# 100th Post



## drjongy (Oct 13, 2003)

Well, it took about a year but I have finally made my hundredth post.

I seem to be spending more and more time on this site, and getting less and less paperwork done.

Good thing I work for myself...or not--this site is costing me money!


----------



## mallardhunter (May 15, 2004)

I just got mine too the other day :beer:


----------



## djleye (Nov 14, 2002)

I'm telling you, Chris is responsible for the downfall of the economic condition in ND, we are all hooked on this damn site!!!!!!! :wink:


----------



## Remmi_&amp;_I (Dec 2, 2003)

My last 5 weeks have made me compile huge posting numbers as well!


----------



## TANATA (Oct 31, 2003)




----------



## goosehtr4life (Dec 16, 2002)

:beer: I just joined you as well...my work has been suffering the past two weeks..in direct corilation with my posting on this site...Congrats!!!


----------



## maple lake duck slayer (Sep 25, 2003)

My grades are a tumblin' down. Well, actually only in Calculus. uke:


----------



## dogdigger (Jan 26, 2004)

school is overrated :lol:

mark


----------



## njsimonson (Sep 24, 2002)

Calculus? That's what we have computers for. How many engineers/scientists actually sit down and do derivatives and all that crap freehand. I'll tell ya - NONE! (Ok very few, or in VERY limited circumstances)
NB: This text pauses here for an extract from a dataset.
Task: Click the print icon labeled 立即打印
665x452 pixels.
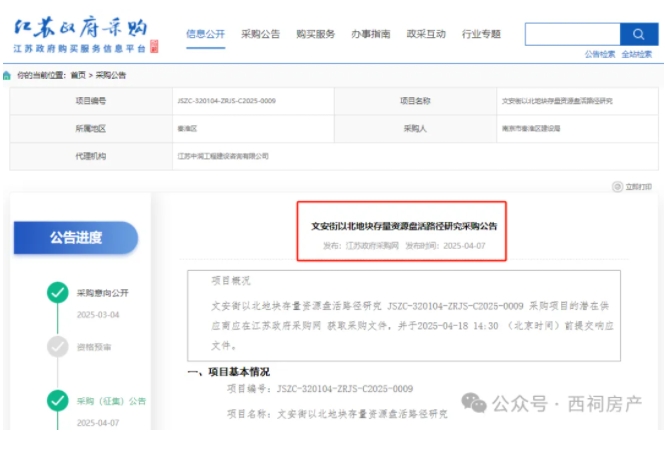Action: [617, 187]

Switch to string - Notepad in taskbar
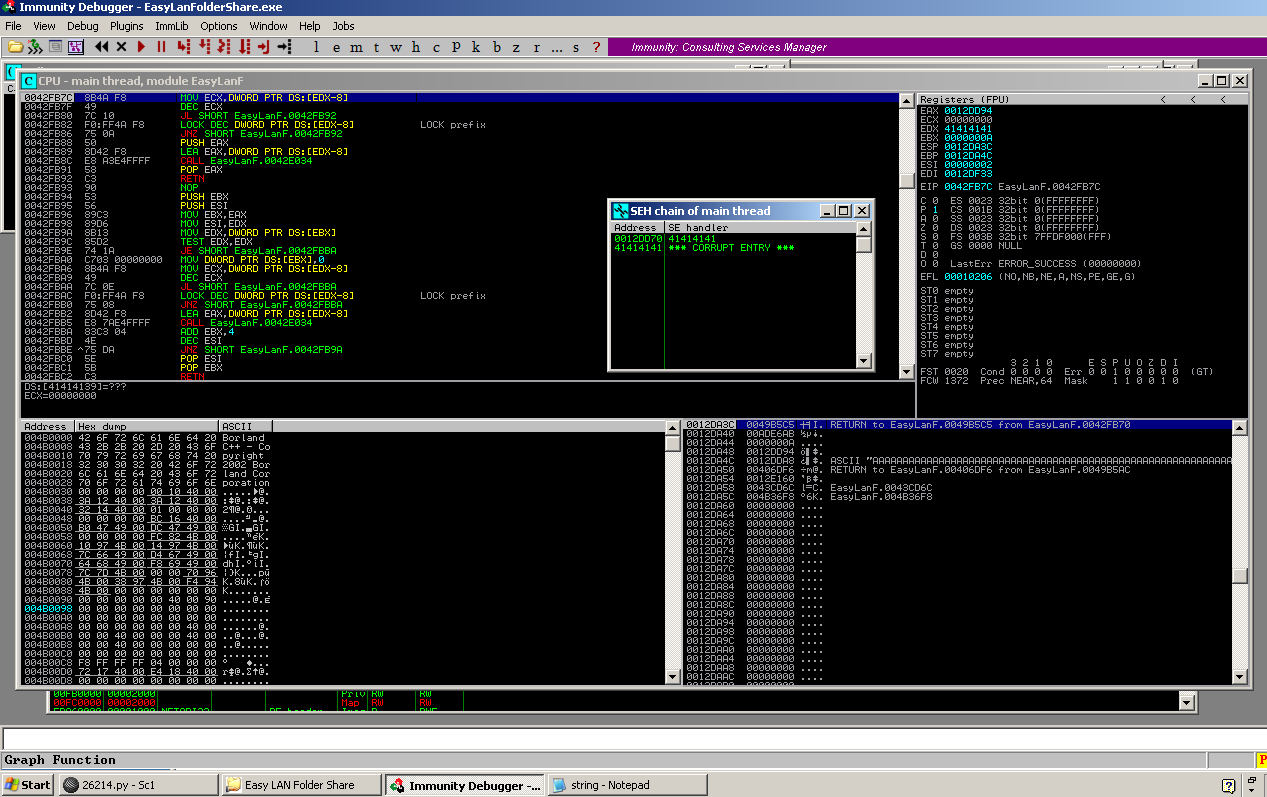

It's like I always said in school...

"You can take a class over again, but you get no do-over for days you aren't outside."


----------



## mallardhunter (May 15, 2004)

I am so glad the teachers never caught on this site otherwise they would block it. 8)


----------



## TANATA (Oct 31, 2003)

I go on this site infront of my teachers all the time. Most of my teachers are hunters


----------



## Ryan_Todd (Apr 11, 2004)

tanta sounds like you got some good teachers. if you don't feel like doing work you can bring up hunting and bs your way through class.


----------



## mallardhunter (May 15, 2004)

Our school blocks every website :******:


----------



## tail chaser (Sep 24, 2004)

Ive got a huge problem, I've been on the computer all week and have not done a darn thing related to work all week, mostly do to this site! And now I was informed I might be replaced if I don't get my @#%^ together. I blame this all on you guys! posting all this great info, and the funny stuff well, keep it coming! I actually took a longer than normal lunch break to see how much of the parade made it up to Minot. Got a whole buch of plates can't wait for the weigh in! Thier onto us though boys! How many points is it for a scony hunting party with ND plates?.......Its a rental, didn't stop um from bringing/buying/stealing? a boat! Tied it to the roof, mind you there was no rack!

Just remember I could loose my job because of this site.......wait a second, loose my job that I really don't like and pays crap, all in the first week of October? Yipeee I get to hunt all month, once again thanks guys! just kidding of course.

tc

Kudos to Chris and everyone involved. Great site.


----------